Well, That's Entertainment - Sort Of
Sometimes the entertainment value of government and politics outweighs any public policy implications.
More than a few episodes have splashed their way to surface lately.
It's worth taking a look at a few
- Gov. Bev Perdue recently named Fred Eshelman to the board of trustees at the University of North Carolina at Wilmington. No big deal, right? Eshelman, founder and chairman of drug-testing firm PPD, has been a big contributor to the UNC system. The pharmacy school over at UNC-Chapel Hill is named for him.
But Eshelman is also a big financial backer of conservative political causes. His RightChange.com ran one of the more notorious ads of the 2008 election, showing the smoldering World Trade Center twin towers while questioning Barack Obama's commitment to fighting terrorism.
Eshelman is also among the big contributors to something called Real Jobs NC, which though it claims to be nonpartisan seems pretty intent on trying to help Republicans gain majorities in the state House and Senate. The group's Web site includes a graphic entitled "The Problem" next to a picture of the old Capitol Building.
Now, who works in that building?
- One of Real Jobs NC's big targets this fall is House Majority Leader Hugh Holliman. The group recently sent out a mailer accusing the Davidson County Democrat of "WASTING OUR TAX DOLLARS on Pork Projects." The flier looks a lot like an ad or menu for a barbecue restaurant, complete with a cartoon figure of a pig wearing a chef's hat.
Perhaps the political consultant who came up with this idea realized that he or she was sending the mailer out to Lexington, the capital of western-style barbecue. That might seem cute to some.
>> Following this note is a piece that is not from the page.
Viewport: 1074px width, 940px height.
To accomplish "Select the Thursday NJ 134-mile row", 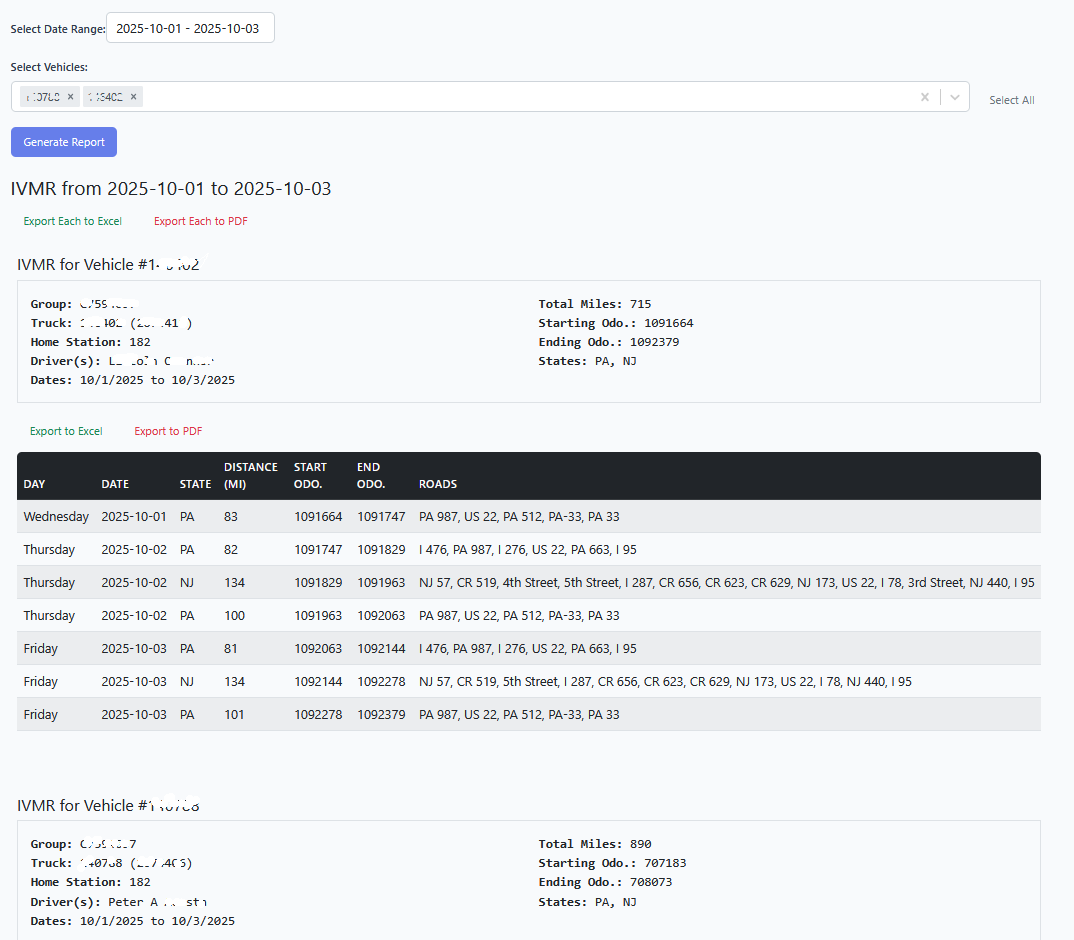I will click(x=528, y=582).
But some folks in and around the town might take offense to having their claim to fame dragged into mud puddle that is politics.
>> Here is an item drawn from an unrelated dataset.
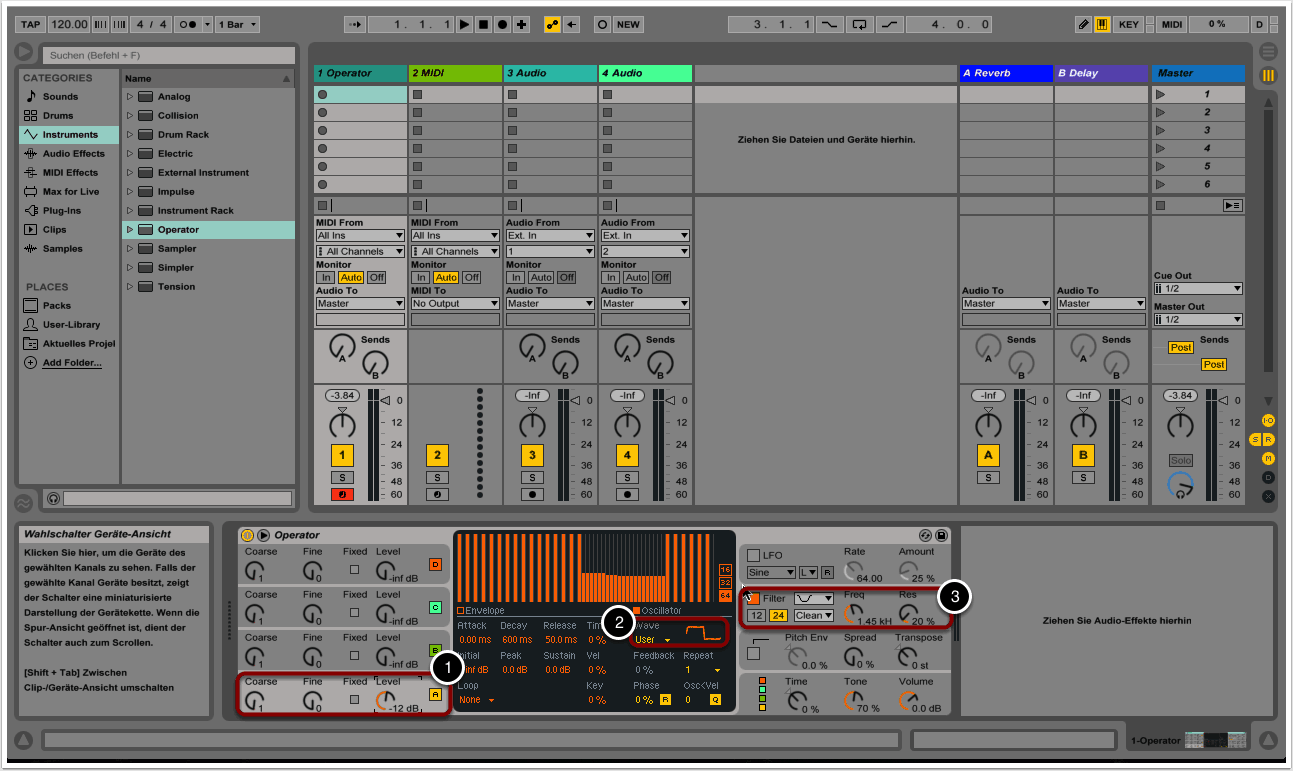Set track 1 Monitor to Off

pos(376,277)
But I'm sure those highly-paid political consultants know more than I ever will about voter sentiment and such.
- As for government waste, some turned up recently at the Employment Security Commission. A state audit found that a systems and operations analyst working at the agency had been spending his days installing unauthorized software and burning DVDs - perhaps in violation of federal law - on his state computer. Asked for an explanation, the worker said that he needed something to do to "pass the time."
Now he has something else to do to pass the time - look for a new job. He was fired. His boss, also found with pirating software on his computer, was only suspended without pay for 10 days.
Given this little episode, won't it be fun next year when an ESC official has to make the case to state legislators that they shouldn't slash computer analyst jobs in the agency? Surely inquiries would never be made about the position code for a certain supervisor.
At least agency workers should be familiar with the process of filing for unemployment.